Si l’on vouloit disputer le terrain pas-à-pas aux Esprits-Forts, on pourroit leur nier que leurs principes les autorisent à croire qu’il y ait des semences de vertu dans le sond e la Nature Humaine. Quand nous leur soûtenons que l’idée d’un Dieu & d’une Religion, idée familiere à tous les Peuples & [364] à tous les âges, marque dans l’ame humaine une disposition naturelle à embrasser cette opinion, ils se dérobent, je ne dis pas à cette preuve démonstrative ; mais à cette forte probabilité, en mettant à la place de la Nature les préjugez presque invincibles de l’éducation. Quelles raisons peuvent-ils avoir pour ne pas raisonner de la même maniere sur la vertu, & pour ne pas attribuer ces principes des Sociabilitez aux premieres impressions de l’autorité sur l’esprit docile & fléxible de l’enfance ? Si l’une de ces suppositions n’est pas plus absurde que l’autre, pourquoi la même force d’esprit qui sçait se débarasser du joug de la Religion, ne pourroit-elle pas encore briser les chaînes d’une chimérique vertu ? D’un autre côté, s’ils croyent avoir des raisons convainquantes pour trouver, dans la constitution même de l’homme, quelque principe de vertu ; ne devroient-ils pas dumoins soupçonner, que des moyens qui vont si surement au but fixé de la conservation de la Société, n’ont pas leur source dans un concours fortuit d’atômes, ni dans une certaine fatalité, expression inventée pour ne signifier rien du tout ? Ces moyens n’indiquent-ils pas plus naturellement la sage direction d’un Etre Intelligent, qui aime les hommes ; mais qui dans l’assemblage impénétrable de tous ses Attributs, trouve des raisons pour ne rendre pas les hommes plus heureux sur cette terre, & [365] pour faire que cette vie soit pour eux un rude & fâcheux apprentissage ?
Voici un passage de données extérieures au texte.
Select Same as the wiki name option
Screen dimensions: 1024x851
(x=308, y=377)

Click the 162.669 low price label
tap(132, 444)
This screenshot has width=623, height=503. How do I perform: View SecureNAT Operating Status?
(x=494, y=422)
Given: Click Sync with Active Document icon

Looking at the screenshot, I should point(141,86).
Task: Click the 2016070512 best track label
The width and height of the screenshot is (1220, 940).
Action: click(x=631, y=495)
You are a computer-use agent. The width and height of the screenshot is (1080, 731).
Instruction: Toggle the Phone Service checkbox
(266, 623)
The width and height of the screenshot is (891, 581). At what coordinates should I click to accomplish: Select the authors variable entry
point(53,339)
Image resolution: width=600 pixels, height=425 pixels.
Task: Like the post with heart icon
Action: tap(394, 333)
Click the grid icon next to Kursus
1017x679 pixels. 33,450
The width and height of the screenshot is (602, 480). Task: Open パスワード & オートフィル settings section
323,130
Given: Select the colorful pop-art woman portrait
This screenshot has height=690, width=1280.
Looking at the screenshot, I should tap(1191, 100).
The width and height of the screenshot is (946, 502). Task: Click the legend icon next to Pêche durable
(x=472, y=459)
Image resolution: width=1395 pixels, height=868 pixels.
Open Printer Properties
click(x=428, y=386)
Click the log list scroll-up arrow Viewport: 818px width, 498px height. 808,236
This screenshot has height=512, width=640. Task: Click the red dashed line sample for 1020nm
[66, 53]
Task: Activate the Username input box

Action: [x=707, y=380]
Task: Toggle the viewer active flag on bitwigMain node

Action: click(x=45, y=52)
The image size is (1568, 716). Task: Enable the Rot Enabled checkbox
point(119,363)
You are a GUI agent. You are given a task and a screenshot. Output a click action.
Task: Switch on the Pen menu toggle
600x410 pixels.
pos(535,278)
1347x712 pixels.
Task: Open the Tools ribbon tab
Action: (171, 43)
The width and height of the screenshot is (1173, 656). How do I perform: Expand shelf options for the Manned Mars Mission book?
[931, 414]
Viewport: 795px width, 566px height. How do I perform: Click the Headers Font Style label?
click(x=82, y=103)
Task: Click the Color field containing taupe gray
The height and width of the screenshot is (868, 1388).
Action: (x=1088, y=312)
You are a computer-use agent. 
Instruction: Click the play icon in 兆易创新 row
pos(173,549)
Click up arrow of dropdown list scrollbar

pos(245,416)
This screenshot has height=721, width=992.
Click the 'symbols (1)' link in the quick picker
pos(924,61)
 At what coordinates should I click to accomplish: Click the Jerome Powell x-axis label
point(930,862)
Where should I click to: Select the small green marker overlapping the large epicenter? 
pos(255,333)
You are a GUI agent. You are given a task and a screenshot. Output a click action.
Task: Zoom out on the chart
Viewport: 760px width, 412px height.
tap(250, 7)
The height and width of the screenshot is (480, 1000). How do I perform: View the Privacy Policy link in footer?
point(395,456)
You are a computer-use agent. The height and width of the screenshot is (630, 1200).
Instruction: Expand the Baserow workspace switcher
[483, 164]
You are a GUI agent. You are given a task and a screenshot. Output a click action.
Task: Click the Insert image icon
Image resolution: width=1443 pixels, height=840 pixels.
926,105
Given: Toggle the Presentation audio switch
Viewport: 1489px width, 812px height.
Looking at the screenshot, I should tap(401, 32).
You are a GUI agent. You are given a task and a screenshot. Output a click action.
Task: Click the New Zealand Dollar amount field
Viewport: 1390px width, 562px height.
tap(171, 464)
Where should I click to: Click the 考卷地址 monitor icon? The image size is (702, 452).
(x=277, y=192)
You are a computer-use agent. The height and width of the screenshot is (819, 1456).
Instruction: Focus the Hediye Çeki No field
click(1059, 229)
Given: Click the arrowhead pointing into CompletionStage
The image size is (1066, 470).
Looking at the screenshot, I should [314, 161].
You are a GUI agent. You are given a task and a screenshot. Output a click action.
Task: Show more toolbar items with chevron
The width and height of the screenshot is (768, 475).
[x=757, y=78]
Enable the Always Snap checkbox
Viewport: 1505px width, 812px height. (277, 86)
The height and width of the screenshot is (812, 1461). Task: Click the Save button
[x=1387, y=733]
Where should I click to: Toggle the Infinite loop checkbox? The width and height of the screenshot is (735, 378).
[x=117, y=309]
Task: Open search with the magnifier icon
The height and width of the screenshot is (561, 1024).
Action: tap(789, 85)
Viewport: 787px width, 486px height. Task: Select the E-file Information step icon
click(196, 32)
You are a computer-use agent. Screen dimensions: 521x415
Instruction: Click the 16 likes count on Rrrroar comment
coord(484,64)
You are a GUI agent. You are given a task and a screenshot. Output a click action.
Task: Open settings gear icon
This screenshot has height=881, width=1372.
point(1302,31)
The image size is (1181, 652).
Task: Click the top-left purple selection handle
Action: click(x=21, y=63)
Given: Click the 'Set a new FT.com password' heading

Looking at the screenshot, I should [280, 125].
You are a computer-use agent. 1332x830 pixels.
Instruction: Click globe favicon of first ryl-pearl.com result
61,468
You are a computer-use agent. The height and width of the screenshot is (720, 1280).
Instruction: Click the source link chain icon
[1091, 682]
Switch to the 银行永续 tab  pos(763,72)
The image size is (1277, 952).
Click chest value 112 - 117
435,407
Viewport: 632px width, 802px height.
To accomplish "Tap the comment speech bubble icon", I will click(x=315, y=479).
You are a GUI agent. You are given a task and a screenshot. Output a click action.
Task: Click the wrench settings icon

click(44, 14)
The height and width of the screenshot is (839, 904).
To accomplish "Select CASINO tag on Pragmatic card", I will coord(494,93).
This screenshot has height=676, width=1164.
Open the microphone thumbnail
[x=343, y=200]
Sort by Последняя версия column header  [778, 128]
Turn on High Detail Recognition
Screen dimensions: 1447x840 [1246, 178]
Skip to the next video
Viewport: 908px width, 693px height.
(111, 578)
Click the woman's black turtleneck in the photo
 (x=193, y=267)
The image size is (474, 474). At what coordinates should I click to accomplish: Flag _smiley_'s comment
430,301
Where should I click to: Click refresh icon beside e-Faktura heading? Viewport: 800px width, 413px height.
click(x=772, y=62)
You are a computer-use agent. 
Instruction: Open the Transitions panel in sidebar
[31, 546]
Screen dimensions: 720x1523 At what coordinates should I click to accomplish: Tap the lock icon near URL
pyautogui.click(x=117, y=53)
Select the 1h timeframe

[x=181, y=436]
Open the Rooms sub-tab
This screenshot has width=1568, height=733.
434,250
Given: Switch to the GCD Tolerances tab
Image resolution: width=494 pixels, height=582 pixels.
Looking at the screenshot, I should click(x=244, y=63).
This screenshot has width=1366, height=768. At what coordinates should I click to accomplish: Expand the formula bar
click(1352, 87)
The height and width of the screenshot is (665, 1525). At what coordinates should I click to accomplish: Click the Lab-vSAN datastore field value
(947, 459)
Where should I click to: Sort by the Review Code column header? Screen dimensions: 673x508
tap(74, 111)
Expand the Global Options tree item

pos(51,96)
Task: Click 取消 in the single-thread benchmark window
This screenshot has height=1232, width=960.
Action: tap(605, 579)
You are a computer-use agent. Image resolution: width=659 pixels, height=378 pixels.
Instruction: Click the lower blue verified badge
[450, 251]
Mais venons au nœud de la difficulté, que ne tire un air éblouissant que des affreux desordres qui ravagent la Société, malgré la crainte & l’espérance dont la raison semble barrer nos inclinations vicieuses. J’avouerai d’abord comme une vérité palpable que le tempérament de l’homme est pour lui une féconde source de motifs, & qu’il a une influence très-étenduë sur toute sa conduite. Mais ce tempérament forme-t-il seul notre caractére, détermine-t-il tous les actes de notre volonté ? Sommes-nous absolument inflexibles à tous les motifs qui nous viennent de dehors ? Nos opinions vrayes ou fausses, la vuë d’un intérêt réel ou aparent, sont-elles incapables de rien gagner sur nos panchans naturels ? Rien au monde n’est plus évidemment faux, & pour le soûtenir il faut n’avoir jamais démêlé les ressorts de sa propre conduite. Nous sentons tous les jours, que la réflexion sur un intérêt considérable nous fait agir directement contre les motifs qui sortent du fond de notre naturel. Il arrive tous les jours, que l’idée d’un gain, seulement probable, inspire de l’assiduité & de l’application à un homme dévoué par son tempérament à l’indolence & l’amour des plaisirs. Une sage éducation ne fait pas toujours tout l’effet qu’on pourroit s’en promettre ; mais il est rare qu’elle [366] soit absolument infructueuse. Supposons dans deux hommes le même degré d’un certain tempérament & de génie, est-il sûr que le même caractére éclatera dans route leur conduite ? L’un aura été fait, & pour ainsi dire laissé-là ; dès son enfance, il n’aura eu d’autre guide que son naturel, son esprit enrouillé dans l’inaction, n’aura jamais opposé la moindre réfléxion à la violence de ses panchans ; toutes les habitudes vicieuses dérivées de son tempérament auront eu le loisir de se former ; elles auront asservi sa raison pour jamais. L’autre au-contraire aura apris, dès-l’âge le plus tendre, à cultiver son bon-sens naturel, on lui aura rendu familiers des principes de vertu & d’honneur, on aura fortifié dans son ame la sensibilité pour le Prochain, de laquelle des semences y ont été placées par la Nature ; on l’aura formé à l’attention sur sa conduite, & à la force de faire quelque résistance à ses désïrs les plus impérieux. Ces deux personnes seront-elles nécessairement les mêmes ? Cette idée peut-elle entrer dans l’esprit d’un homme, qui ne s’est pas entierement brouillé avec le Sens-Commun ?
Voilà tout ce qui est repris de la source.